__Records from a data collection__
=======

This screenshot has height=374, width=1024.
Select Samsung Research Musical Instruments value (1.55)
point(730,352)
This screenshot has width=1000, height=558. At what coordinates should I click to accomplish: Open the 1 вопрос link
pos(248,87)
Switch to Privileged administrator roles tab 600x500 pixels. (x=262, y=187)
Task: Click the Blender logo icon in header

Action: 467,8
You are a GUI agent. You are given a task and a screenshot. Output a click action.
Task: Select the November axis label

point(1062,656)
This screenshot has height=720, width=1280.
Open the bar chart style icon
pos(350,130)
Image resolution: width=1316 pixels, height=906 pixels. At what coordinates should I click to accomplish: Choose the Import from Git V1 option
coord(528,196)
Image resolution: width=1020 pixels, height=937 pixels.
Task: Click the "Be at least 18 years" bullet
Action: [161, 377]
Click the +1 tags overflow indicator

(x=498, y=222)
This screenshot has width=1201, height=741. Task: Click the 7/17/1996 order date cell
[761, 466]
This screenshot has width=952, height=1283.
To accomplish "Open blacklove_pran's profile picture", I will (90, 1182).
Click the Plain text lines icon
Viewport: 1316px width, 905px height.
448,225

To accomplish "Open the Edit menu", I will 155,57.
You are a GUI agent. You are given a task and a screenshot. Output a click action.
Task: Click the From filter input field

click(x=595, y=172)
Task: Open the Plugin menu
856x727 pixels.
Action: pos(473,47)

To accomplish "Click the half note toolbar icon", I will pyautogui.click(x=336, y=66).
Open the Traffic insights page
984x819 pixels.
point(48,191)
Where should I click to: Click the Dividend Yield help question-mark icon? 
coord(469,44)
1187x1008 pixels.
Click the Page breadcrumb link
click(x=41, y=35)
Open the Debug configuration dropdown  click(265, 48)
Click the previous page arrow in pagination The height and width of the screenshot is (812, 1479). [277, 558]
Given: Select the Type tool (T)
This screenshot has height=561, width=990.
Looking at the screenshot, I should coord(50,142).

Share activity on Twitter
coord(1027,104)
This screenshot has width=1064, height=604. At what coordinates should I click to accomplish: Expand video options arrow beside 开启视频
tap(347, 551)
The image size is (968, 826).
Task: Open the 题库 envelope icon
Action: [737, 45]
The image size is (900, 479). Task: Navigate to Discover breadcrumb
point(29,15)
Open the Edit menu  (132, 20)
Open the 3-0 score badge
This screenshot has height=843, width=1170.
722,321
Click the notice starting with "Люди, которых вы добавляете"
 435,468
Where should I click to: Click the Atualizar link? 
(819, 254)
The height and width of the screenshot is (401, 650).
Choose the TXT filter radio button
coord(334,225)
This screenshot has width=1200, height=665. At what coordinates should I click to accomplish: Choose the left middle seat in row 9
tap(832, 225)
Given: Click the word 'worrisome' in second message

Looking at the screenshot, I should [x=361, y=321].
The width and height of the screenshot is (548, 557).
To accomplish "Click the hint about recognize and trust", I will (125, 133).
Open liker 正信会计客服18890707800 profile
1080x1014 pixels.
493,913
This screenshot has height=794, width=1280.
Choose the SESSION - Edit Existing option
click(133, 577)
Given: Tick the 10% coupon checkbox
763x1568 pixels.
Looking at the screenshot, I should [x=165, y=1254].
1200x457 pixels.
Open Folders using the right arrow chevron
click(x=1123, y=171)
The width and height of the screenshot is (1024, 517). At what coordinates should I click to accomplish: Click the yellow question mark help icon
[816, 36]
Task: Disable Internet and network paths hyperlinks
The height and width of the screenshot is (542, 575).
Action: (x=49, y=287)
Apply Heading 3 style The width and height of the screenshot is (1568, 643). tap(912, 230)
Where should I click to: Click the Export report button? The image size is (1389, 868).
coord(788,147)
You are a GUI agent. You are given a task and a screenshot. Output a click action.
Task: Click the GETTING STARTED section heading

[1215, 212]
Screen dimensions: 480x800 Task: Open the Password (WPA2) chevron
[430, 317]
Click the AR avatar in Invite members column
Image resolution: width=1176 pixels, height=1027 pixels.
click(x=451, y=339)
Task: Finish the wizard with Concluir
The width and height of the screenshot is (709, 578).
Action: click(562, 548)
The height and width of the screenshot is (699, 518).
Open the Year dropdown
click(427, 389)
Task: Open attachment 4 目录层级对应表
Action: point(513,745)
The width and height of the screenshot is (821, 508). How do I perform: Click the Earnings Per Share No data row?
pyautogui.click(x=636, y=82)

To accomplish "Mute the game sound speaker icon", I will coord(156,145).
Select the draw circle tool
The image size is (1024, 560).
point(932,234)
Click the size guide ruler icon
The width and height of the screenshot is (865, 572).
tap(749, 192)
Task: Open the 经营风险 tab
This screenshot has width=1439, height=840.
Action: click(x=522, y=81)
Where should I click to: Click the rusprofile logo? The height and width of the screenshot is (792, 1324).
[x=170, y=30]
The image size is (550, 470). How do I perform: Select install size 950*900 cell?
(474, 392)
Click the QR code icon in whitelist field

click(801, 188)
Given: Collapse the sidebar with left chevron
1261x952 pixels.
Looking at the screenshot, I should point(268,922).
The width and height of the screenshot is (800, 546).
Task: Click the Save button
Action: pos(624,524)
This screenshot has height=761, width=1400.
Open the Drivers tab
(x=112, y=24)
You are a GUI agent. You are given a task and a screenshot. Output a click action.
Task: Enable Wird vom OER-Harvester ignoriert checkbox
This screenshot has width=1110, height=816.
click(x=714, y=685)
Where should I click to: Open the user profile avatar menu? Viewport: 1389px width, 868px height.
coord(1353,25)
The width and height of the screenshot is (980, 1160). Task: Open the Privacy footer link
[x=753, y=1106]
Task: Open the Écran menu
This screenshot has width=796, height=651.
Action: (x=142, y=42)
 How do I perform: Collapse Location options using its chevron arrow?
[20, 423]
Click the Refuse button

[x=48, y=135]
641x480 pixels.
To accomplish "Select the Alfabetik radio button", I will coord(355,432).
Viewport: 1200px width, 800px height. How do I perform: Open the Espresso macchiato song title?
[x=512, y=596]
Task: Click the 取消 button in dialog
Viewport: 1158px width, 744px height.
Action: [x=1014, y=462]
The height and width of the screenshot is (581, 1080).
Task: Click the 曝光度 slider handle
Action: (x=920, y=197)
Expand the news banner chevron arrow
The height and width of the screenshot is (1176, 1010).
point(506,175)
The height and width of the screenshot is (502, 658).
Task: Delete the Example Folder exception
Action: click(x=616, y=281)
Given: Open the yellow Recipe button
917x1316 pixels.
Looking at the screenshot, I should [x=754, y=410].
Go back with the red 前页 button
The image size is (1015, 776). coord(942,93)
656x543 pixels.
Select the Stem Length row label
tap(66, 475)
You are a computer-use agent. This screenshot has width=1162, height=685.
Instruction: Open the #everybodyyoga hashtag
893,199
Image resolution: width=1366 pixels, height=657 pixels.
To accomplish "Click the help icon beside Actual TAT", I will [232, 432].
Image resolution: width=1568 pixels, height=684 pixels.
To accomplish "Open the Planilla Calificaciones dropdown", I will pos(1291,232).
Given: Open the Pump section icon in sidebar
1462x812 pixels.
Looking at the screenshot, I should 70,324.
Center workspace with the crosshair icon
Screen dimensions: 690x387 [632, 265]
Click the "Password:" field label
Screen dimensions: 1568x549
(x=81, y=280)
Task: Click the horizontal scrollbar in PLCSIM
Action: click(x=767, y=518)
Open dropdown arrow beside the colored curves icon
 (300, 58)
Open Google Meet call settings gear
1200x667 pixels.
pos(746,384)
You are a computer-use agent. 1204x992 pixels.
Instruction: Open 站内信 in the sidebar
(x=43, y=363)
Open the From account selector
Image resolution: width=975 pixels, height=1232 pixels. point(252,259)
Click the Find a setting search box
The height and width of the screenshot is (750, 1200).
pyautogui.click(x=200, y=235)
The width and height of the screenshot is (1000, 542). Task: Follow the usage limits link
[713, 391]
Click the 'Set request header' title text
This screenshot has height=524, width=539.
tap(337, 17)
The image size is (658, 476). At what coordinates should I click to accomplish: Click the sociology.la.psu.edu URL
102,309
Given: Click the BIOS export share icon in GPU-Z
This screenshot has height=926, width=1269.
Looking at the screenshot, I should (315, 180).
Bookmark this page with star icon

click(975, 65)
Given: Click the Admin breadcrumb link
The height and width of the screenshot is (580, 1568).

=======

__ASSIGNMENT__
Your task is to copy every line in the entries that holds the string "checkbox".

__EXERCISE ANSWER__
Given: Tick the 10% coupon checkbox
Task: Enable Wird vom OER-Harvester ignoriert checkbox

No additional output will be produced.